【特集2】一丁目一番地の「燃転」に注力 ガス体エネの優位性を訴求

2023年11月3日

【岩谷産業】

ガス体エネルギーへの燃料転換のポテンシャルは膨大とみられている。エネルギー販売のみならず設備販売なども行い、低炭素化を図る。

ガス業界のトランジション期に欠かせない取り組みの一つが、重油・灯油などの液体燃料からガス体エネルギー(燃料)利用への燃料転換だ。現実的にCO2を削減する燃転は、一丁目一番地の方策として各社が注力している。

LNG・LPガスに始まり究極のクリーンエネルギー、水素と多様なガスを商材として扱う岩谷産業にとっては主戦場である。

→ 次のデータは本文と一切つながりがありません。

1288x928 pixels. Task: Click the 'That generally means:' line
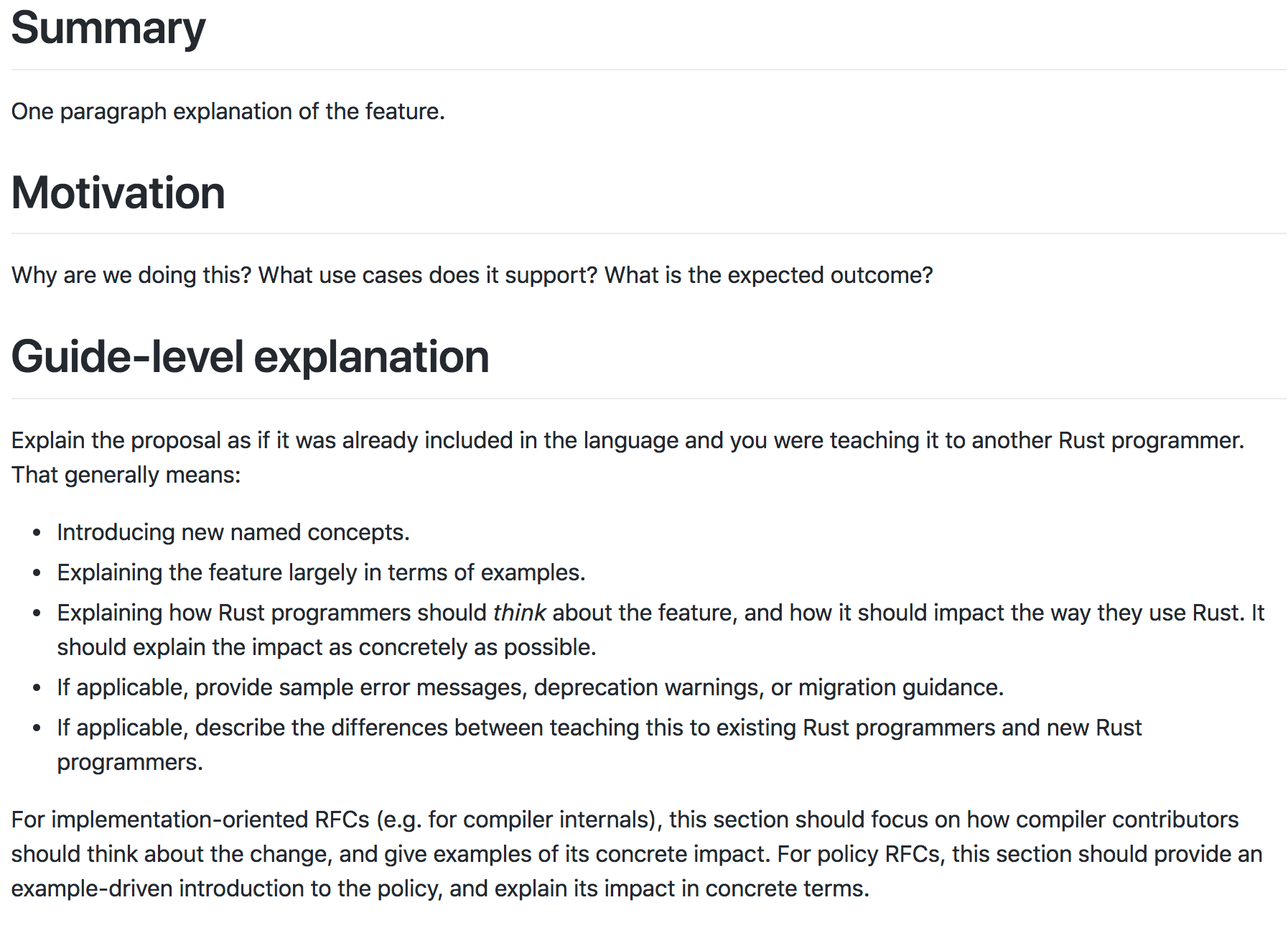coord(126,475)
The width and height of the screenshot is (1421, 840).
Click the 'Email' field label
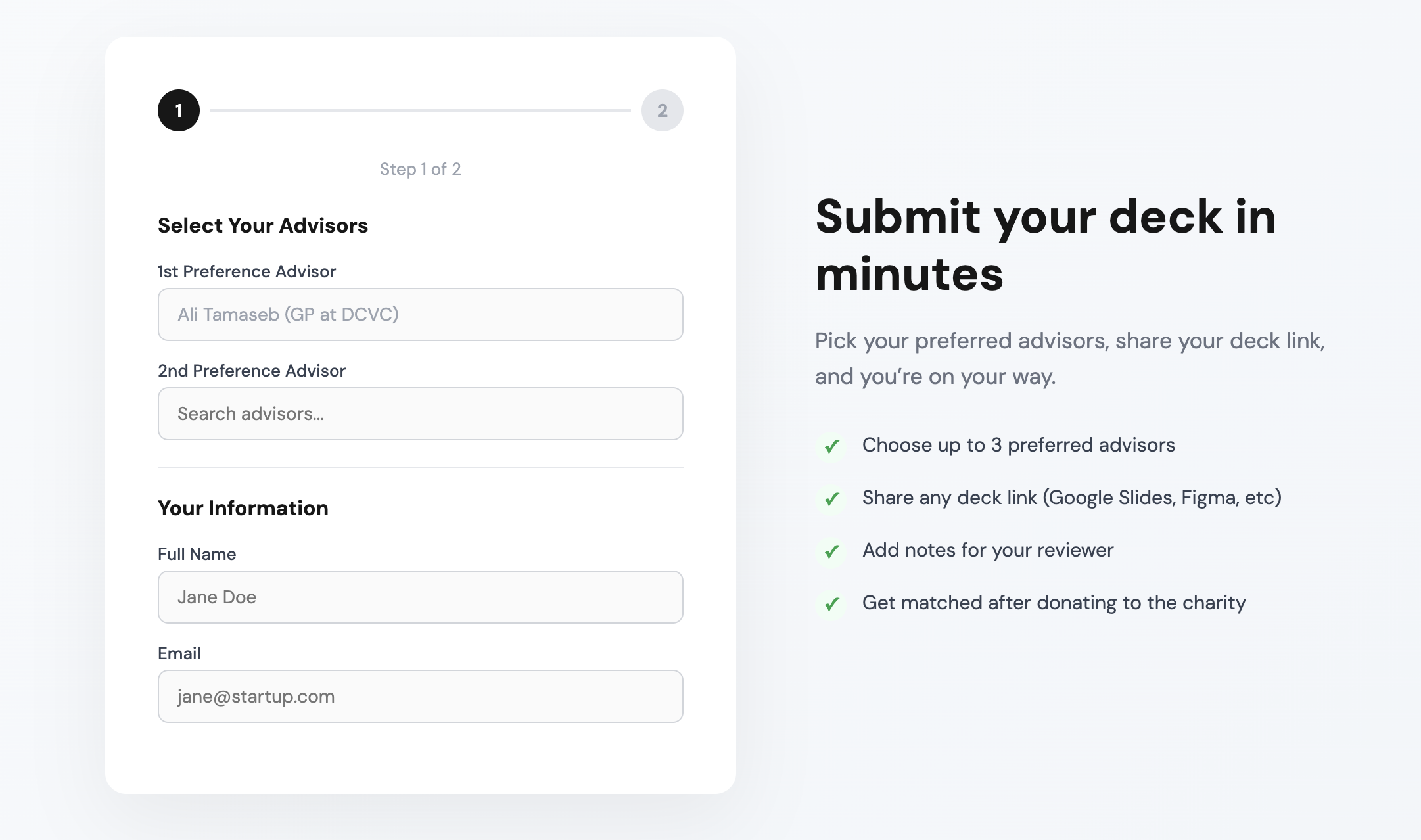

「ここ3年くらい、CO2削減に対するニーズが圧倒的に増えている。LPガスに関して言えば、中小企業の工場のお客さまを中心に年間で約50件の燃転を手掛けている」。総合エネルギー事業本部産業エネルギー部長の斉藤敦久執行役員はこう話す。

対象となるユーザーは、北は北海道、南は九州まで全国津々浦々だ。各地域の産業エネルギー部のメンバーがアンテナを張って、燃転ニーズを嗅ぎつける。燃転だけでなく、新工場や増設など、新たなLPガスの新規顧客の獲得も50件以上の実績を毎年重ねているという。

岩谷の特長はLPガスだけでなく、LNGも商材として扱っている点だ。天然ガスの燃焼段階でのCO2削減効果はLPガスよりも高い。旧一般電気事業者らと連携し、火力発電所のLNG基地を拠点に、ユーザーへローリーで出荷している。

燃転と新規の案件を合わせて毎年10件ほど、販売実績を伸ばしている状況だ。

補助金スキームを踏まえて 最適なメニューを提案

燃転にせよ、新規でLPガスを採用するにせよ、ユーザーにはそれなりの投資負担が発生することになる。補助金をどれだけ受けられるかは、重要だ。「われわれは補助金の活用スキームを知り尽くしているという自負がある。一般的にCO2対策では環境省から、省エネ対策では経産省から補助金がある。お客さまの設備構成によっても変わってくることから、どちらの補助金がお客さまのメリットにつながるか常に意識しながらお客さまと接している。さらにお客さまの負担を減らすために、煩雑な補助金申請業務までサポートしている」(同部の宮英之マネージャー)

宮氏は、こうした補助金ノウハウを情報共有すべく、定期的に社内向け相談会を実施するなどして営業力の底上げを図る。

そんな燃転強化にまい進する岩谷だが、そのポテンシャルはどれほどなのか―。宮氏によると、工業用途で重油や灯油の利用はLPガス換算で900万t、石炭を含めると2400万t分のポテンシャルがあるとした上で、今後は農林水産業界のCO2削減にも貢献していきたいという。

一方、最近では燃転ニーズだけではなく、太陽光発電設備の導入といった、エネルギー供給以外の取り組みも増えているそうだ。「今後は、省エネ性の高いヒートポンプ設備の導入も飛躍的に増えるだろう」(斉藤氏)。ガス体エネルギー販売だけでなく、設備を含めた多様な商材をそろえて低・脱炭素化に貢献していく構えだ。